# A modified micromorphic model based on micromechanics for granular   materials

**Authors:** Chenxi Xiu, Xihua Chu

arXiv: 1907.05400 · 2019-07-12

## TL;DR

This paper introduces a modified micromorphic continuum model for granular materials, incorporating micromechanical insights to better capture the influence of particle translation and rotation on deformation behavior.

## Contribution

It develops a novel micromorphic model based on micromechanics, considering particle translation and rotation, with simplified constitutive relationships for granular materials.

## Key findings

- The model relates stress measures to symmetric and asymmetric strains.
- Constitutive moduli incorporate microstructural contact stiffness and internal length.
- The approach simplifies the micromorphic model by using first-order relationships.

## Abstract

The purpose of this study is to propose a modified micromorphic continuum model for granular materials based on a micromechanics approach.
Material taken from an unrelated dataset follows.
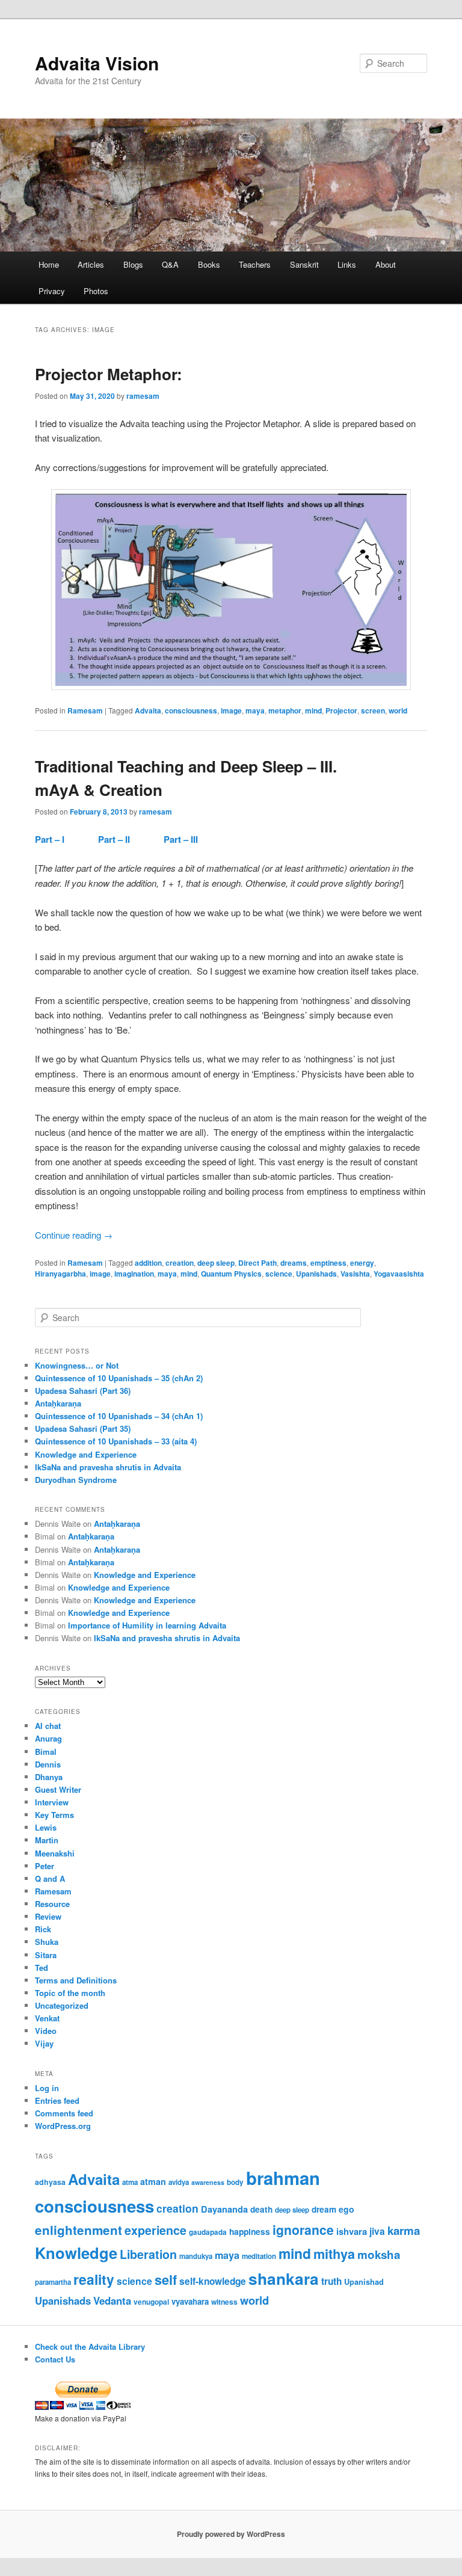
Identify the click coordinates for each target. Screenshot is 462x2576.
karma (403, 2230)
In this model, Cauchy stress and the couple stress are symmetric conjugated with the symmetric strain and the symmetric curvature respectively, and the relative stress measures are asymmetric conjugated with the asymmetric relative strain measures. This modified micromorphic model considers a continuum material point as a granular volume element whose deformation behavior is influenced by the translation and the rotation of particles. And this study proposes that the microscopic actual motion is decomposed into a macroscopic motion and a fluctuation between the macro-micro motion. Based on this decomposition, the micromorphic constitutive relationships are derived for granular materials. In the constitutive relationships, the macroscopic constitutive relationships are first-order because of the introduce of the independent rotation of particle instead of the second-order micro-deformation gradient. Furthermore, the complex constitutive moduli in the micromorphic model are obtained in the expressions of the microstructural information such as the contact stiffness and the internal length.